I have been uneasy that your Acct. of Disbursements for the Prisoners has been so long unpaid. As the whole Business here is now devolv’d on one Person, our Correspondence for the future may be more prompt & regular; and I should be glad to clear the past transactions immediately by paying off your Debt.6 Be pleas’d therefore to draw on me for the Amount, & your Bill shall be duely honor’d. We have no Money in London; if in drawing on Paris, the Exchange is to your Disadvantage, charge me in your Acct. with the Difference.
There is a M. Rousseaux who has written to me from Calais;7 and some Persons in your Prisons who say they are Americans & wish to return to our Service. I beg you would examine those Prisoners & obtain from them particular Accounts of the Province & Town they were born in, in what ships taken, by whom, where & how long Prisoners & by what means they came to be in the English Service? & of M. Rousseaux, I should be glad for such Particulars as you may have an Opportunity of Learning.
P.S. If any Letter should come to your Hands directed to M. Edward Bancroft, be pleas’d to send it directly to me.8
M. Leveux. Calais.
5. Agent for American affairs in Calais and responsible for former prisoners, he is identified in XXVI, 515n.

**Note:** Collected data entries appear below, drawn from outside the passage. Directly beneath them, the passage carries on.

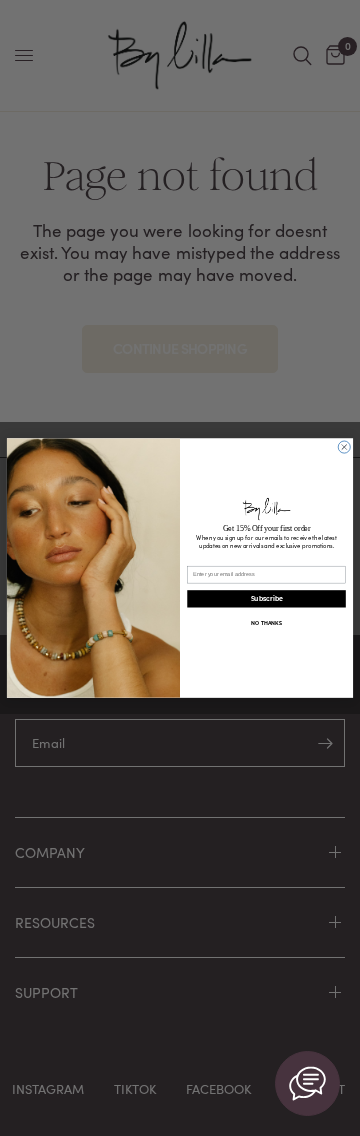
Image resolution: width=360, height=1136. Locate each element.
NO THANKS (266, 623)
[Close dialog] (344, 447)
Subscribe (267, 599)
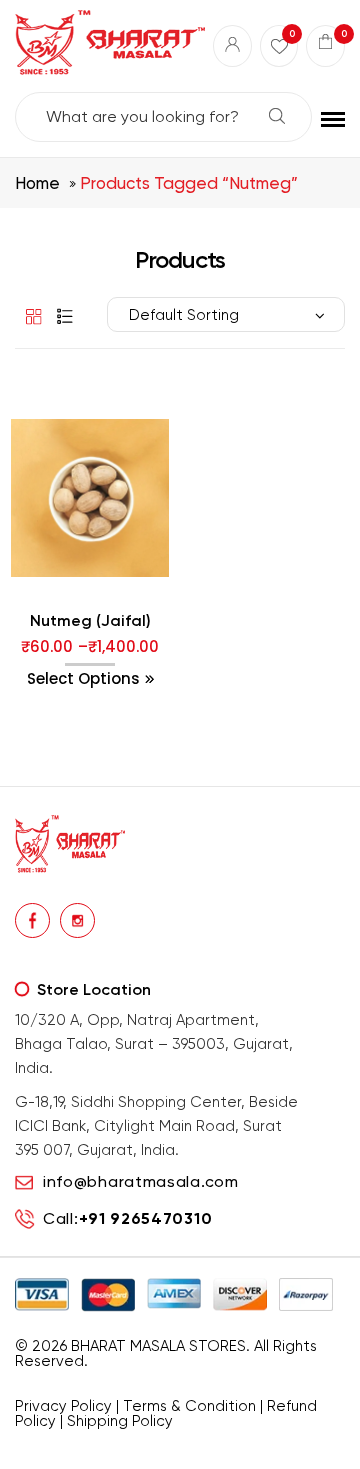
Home (37, 183)
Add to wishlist (49, 619)
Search (277, 116)
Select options (83, 679)
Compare (90, 619)
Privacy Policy (63, 1406)
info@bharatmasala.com (141, 1181)
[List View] (60, 315)
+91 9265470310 (146, 1218)
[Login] (232, 46)
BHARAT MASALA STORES (158, 1346)
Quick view (131, 619)
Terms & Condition (189, 1406)
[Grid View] (30, 315)
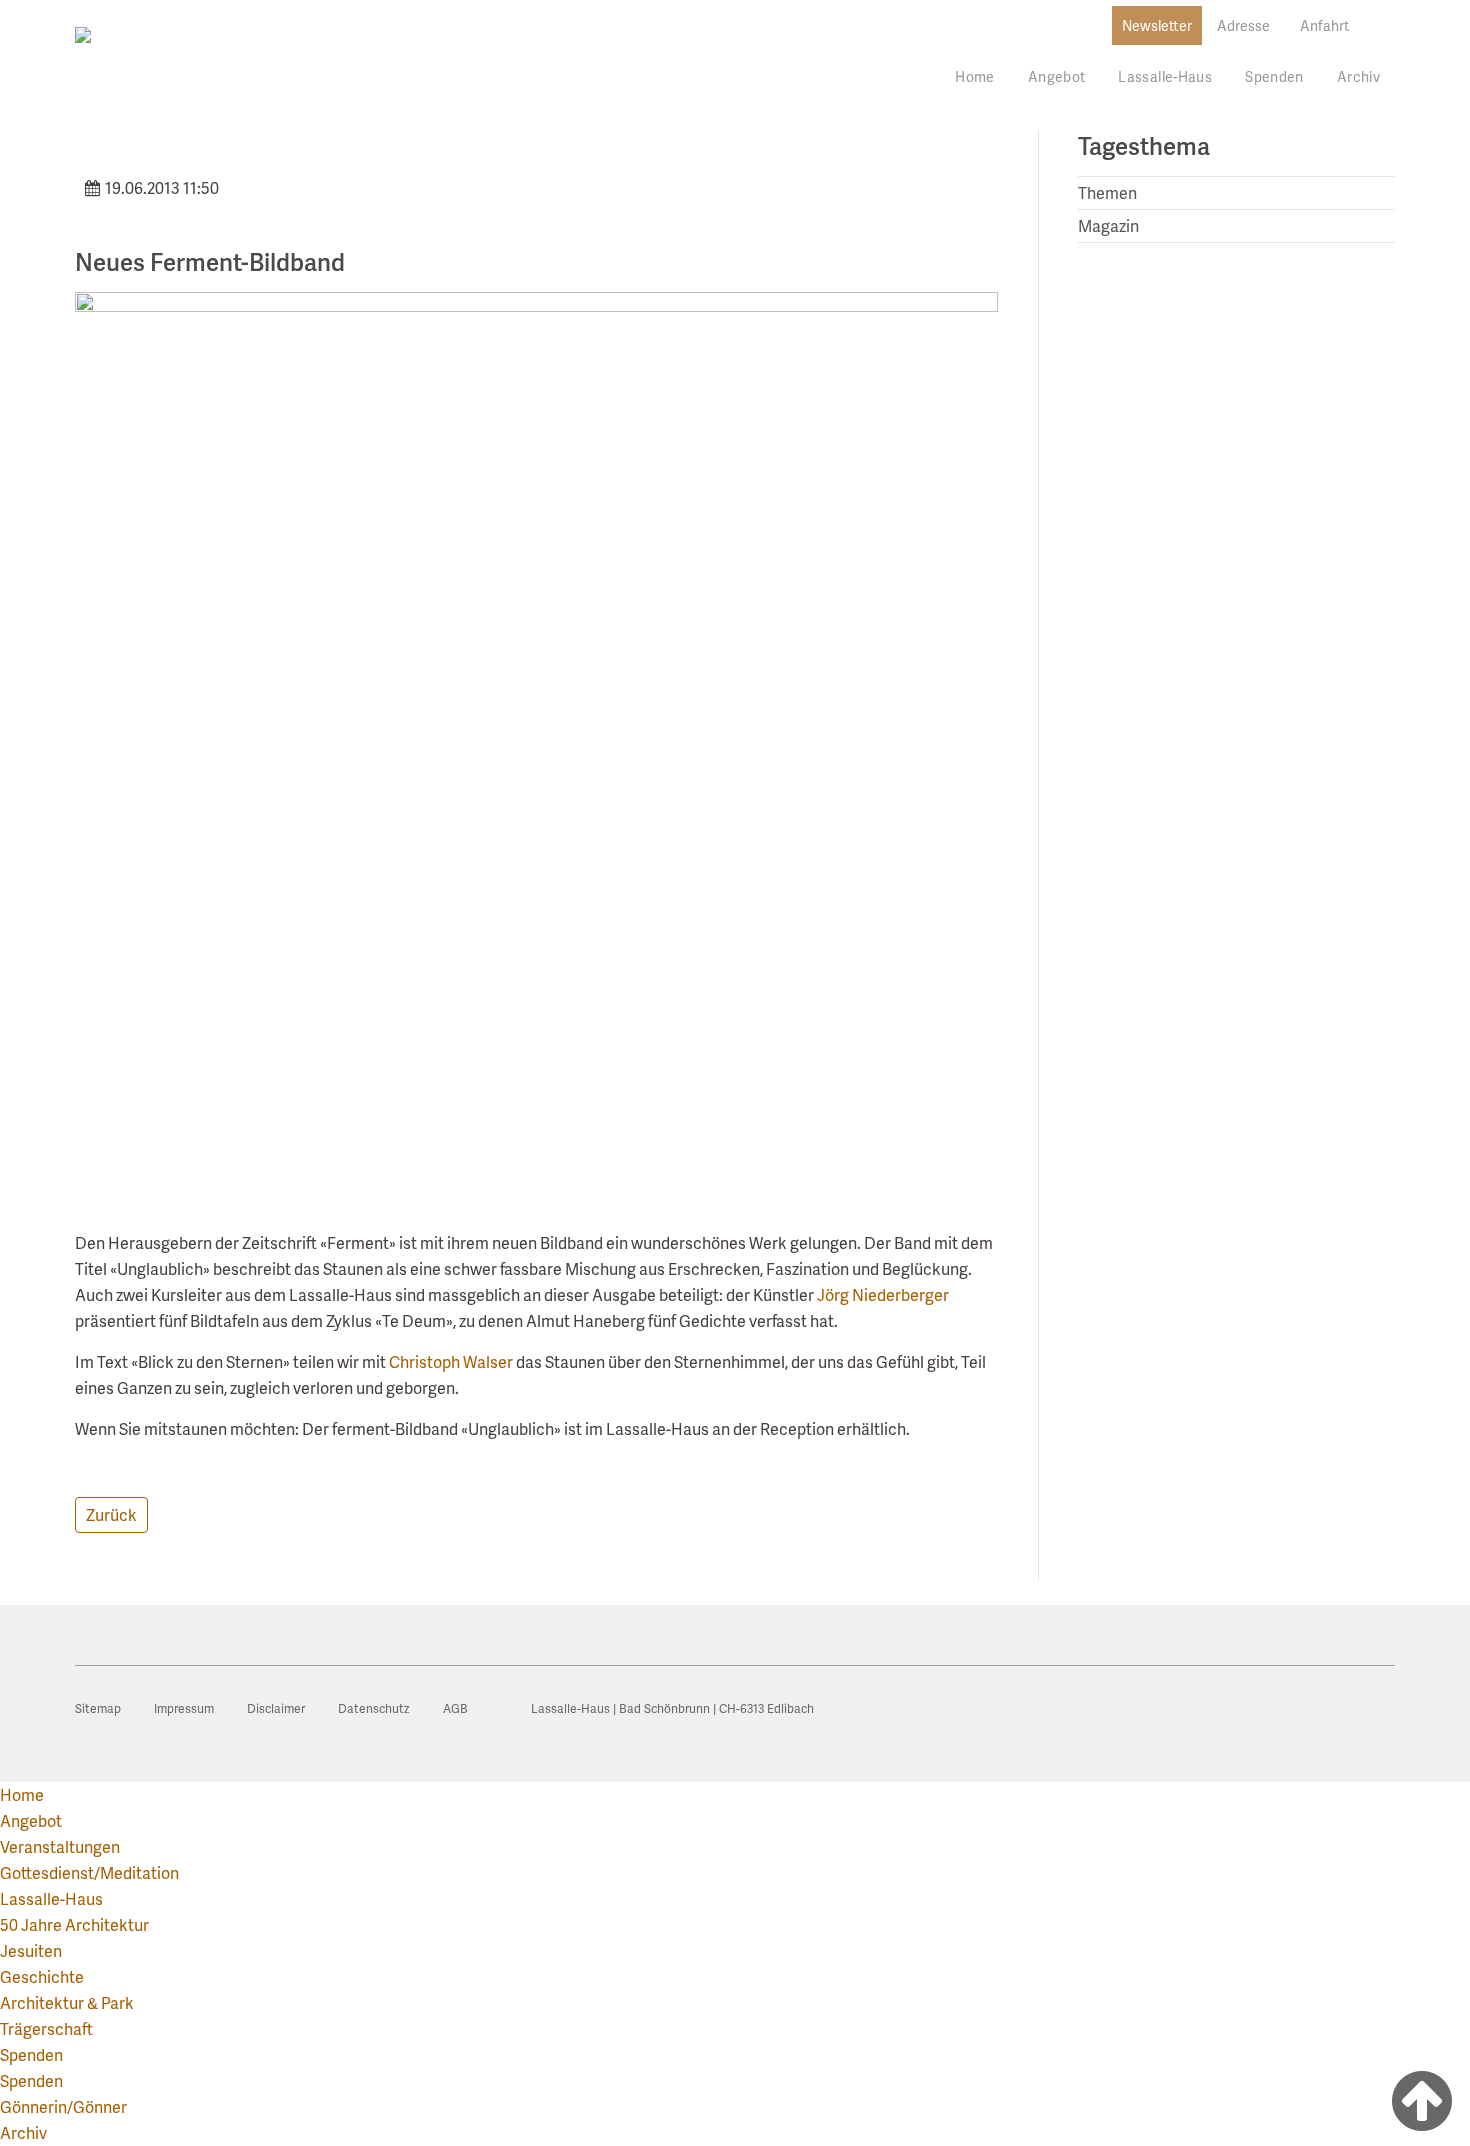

6. The commissioners on Nov. 9, 1778, had requested an account of Leveux’s disbursements (XXVIII, 68). BF, who received news of his appointment as sole minister on Feb. 12, expected to handle correspondence more efficiently than the commissioners had done: XXVIII, 522.
7. Jean Rousseaux wrote from there on Feb. 12, and from Dunkirk on Feb. 28 (XXVIII, 514–15, 636–7), demanding prize money for his participation in the cruise of the Lexington.
8. BF was unaware that his friend was a British secret agent as well as a speculator on the London stock market: XXIII, 64n.